#### [Available data]
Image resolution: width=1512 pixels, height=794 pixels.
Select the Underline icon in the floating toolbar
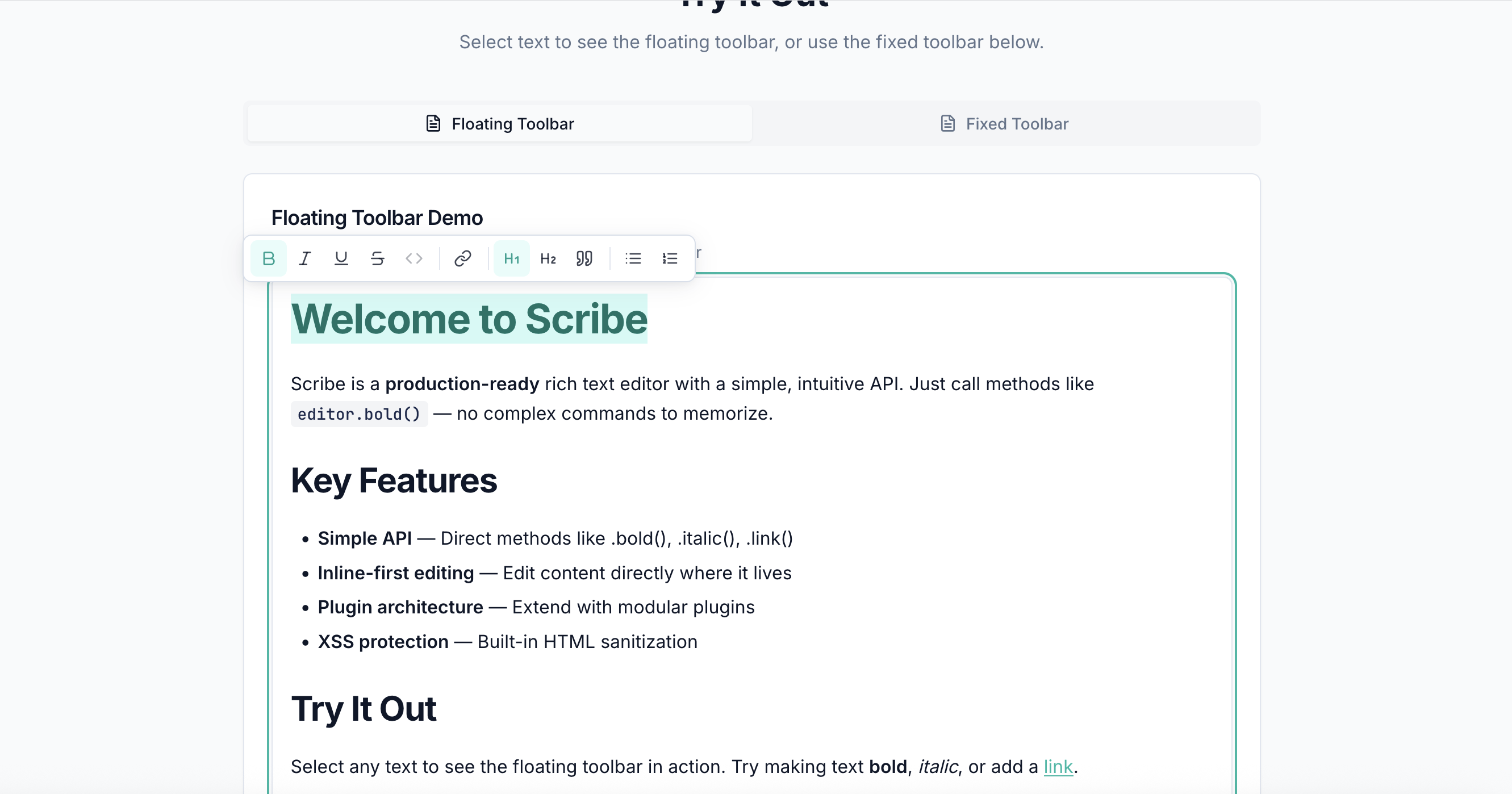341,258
--
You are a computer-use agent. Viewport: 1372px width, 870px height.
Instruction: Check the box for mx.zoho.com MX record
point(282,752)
---
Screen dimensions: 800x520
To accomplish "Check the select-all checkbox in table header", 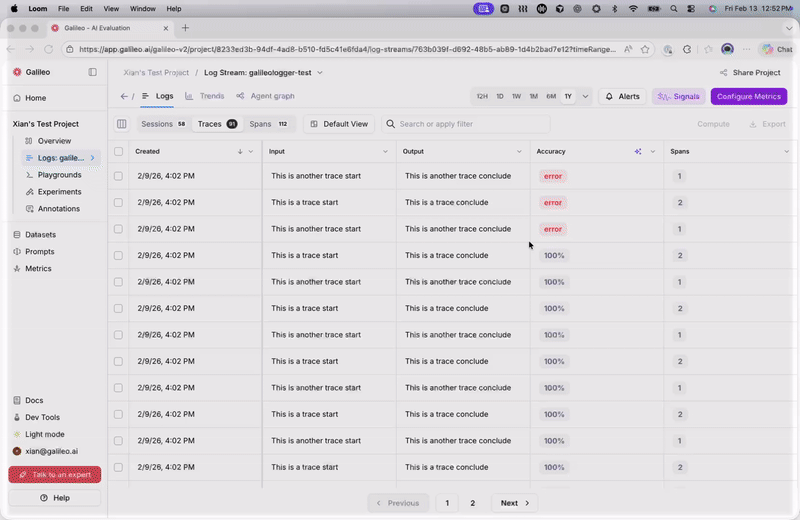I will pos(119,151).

#### [Brief]
Would you show all lines of the material above that contain the word "width"?

#### [Completed exercise]
Image resolution: width=1512 pixels, height=794 pixels.
You are a computer-use agent. Viewport: 1372px width, 870px height.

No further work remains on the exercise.